We find that explanations of examples can improve performance. Adding untuned explanations to a few-shot prompt offers a modest improvement in performance; about 1⁄3 the effect size of adding few-shot examples, but twice the effect size of task instructions. We then show that explanations tuned for performance on a small validation set offer substantially larger benefits; building a prompt by selecting examples and explanations together substantially improves performance over selecting examples alone. Hand-tuning explanations can substantially improve performance on challenging tasks. Furthermore, even untuned explanations outperform carefully matched controls, suggesting that the benefits are due to the link between an example and its explanation, rather than lower-level features of the language used. However, only large models can benefit from explanations.
In summary, explanations can support the in-context learning abilities of large language models on challenging tasks.
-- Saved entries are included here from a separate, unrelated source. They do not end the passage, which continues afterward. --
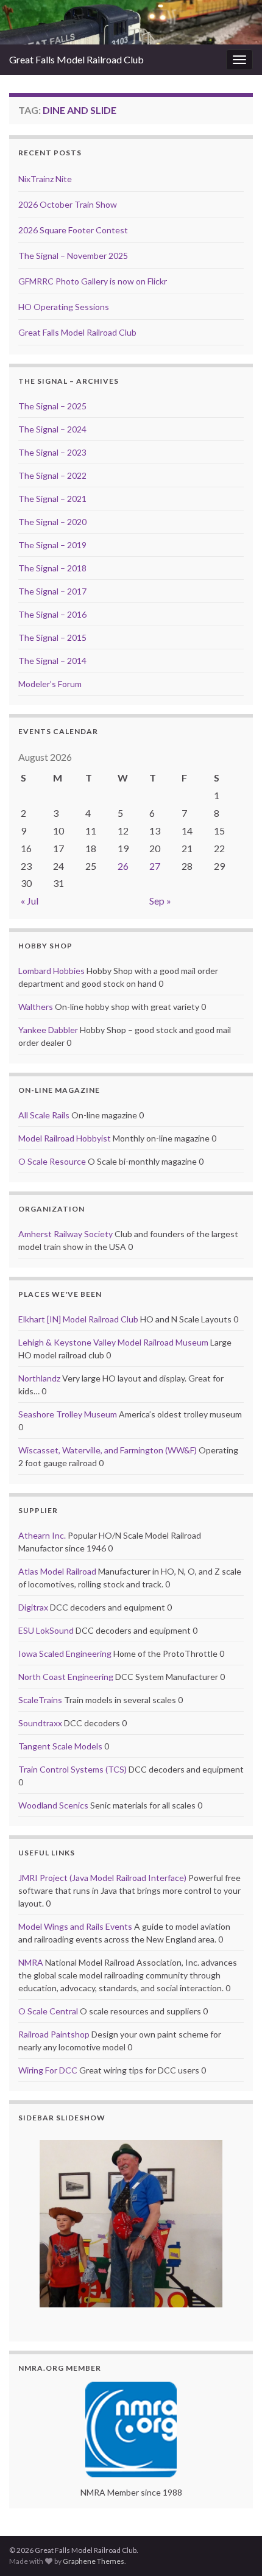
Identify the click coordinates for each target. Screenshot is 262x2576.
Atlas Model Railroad (57, 1571)
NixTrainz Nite (45, 179)
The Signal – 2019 (52, 545)
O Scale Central (48, 2011)
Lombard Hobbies (51, 970)
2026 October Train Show (67, 204)
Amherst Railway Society (65, 1234)
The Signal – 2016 (52, 614)
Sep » (160, 900)
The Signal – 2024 (52, 429)
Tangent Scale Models (60, 1746)
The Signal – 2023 (52, 452)
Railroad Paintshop (54, 2034)
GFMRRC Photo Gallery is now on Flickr (92, 281)
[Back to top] (234, 2548)
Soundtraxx (40, 1723)
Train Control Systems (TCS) (72, 1769)
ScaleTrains (40, 1700)
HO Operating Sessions (63, 307)
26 (123, 866)
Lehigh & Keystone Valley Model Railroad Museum (113, 1342)
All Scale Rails (43, 1115)
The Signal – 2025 (52, 406)
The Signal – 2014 (52, 660)
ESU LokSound (46, 1630)
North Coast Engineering (65, 1676)
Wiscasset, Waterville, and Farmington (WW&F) (107, 1450)
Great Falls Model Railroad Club (76, 59)
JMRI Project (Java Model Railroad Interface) (102, 1877)
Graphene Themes (93, 2561)
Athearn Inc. (42, 1535)
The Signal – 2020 (52, 522)
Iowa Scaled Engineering (65, 1653)
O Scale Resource (52, 1161)
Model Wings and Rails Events (75, 1926)
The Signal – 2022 (52, 475)
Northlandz (39, 1378)
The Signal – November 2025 (73, 255)
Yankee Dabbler (48, 1030)
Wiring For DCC (47, 2070)
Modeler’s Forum (50, 684)
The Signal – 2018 (52, 568)
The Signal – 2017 (52, 591)
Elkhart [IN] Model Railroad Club (78, 1319)
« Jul (29, 900)
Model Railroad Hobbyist (64, 1138)
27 (154, 866)
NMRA (30, 1962)
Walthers (35, 1006)
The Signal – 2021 (52, 498)
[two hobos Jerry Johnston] (131, 2223)
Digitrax (33, 1607)
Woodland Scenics (53, 1805)
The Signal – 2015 (52, 637)
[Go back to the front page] (131, 22)
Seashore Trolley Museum (67, 1414)
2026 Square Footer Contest (73, 230)
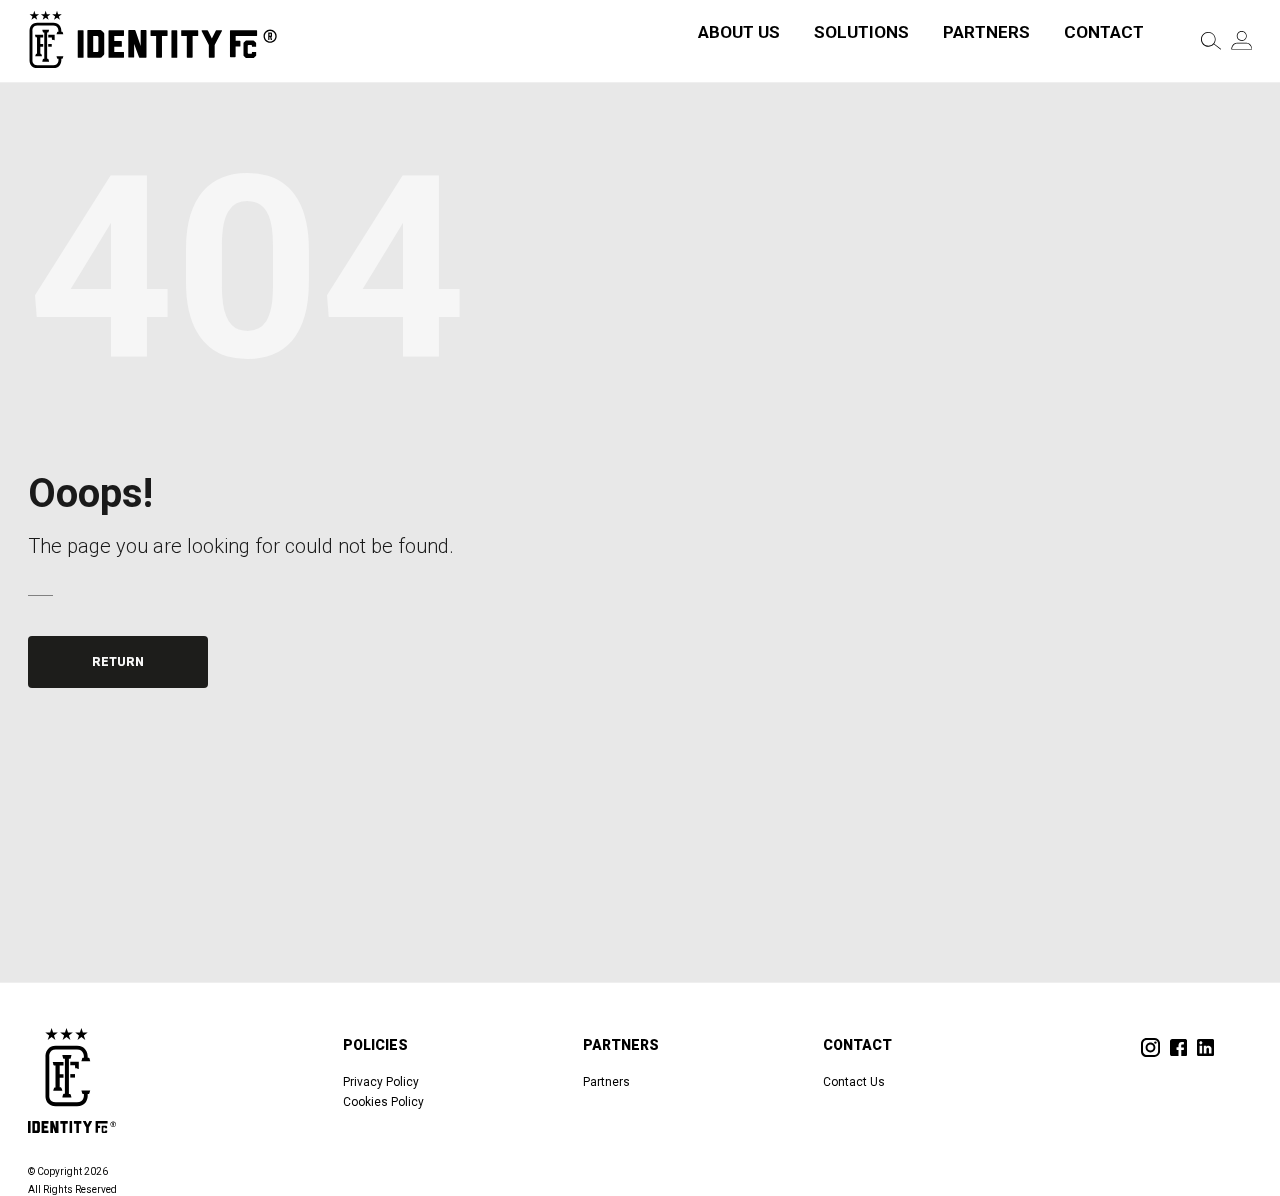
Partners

Figure 3: Explanations can have substantial benefits—especially when tuned—but their effects are variable. This plot compares the improvement that explanations cause relative to matched prompts without explanations in 3 different conditions. In purple we show the effect of untuned explanations, relative to few-shot prompts with no explanations. In darker green we show the benefit of selecting examples with explanations over selecting examples alone; and in light green we show the benefit of hand-tuned explanations over prompts with no explanations. Note that we only hand-tuned explanations on a handful of tasks, so there are relatively few observations. (Points and lines at top are means and bootstrap 95%-CIs. Curves are smoothed density estimates based on the individual observed differences, which are plotted as points below. The bi-modality for hand-tuned explanations is probably due to the small number of observations.)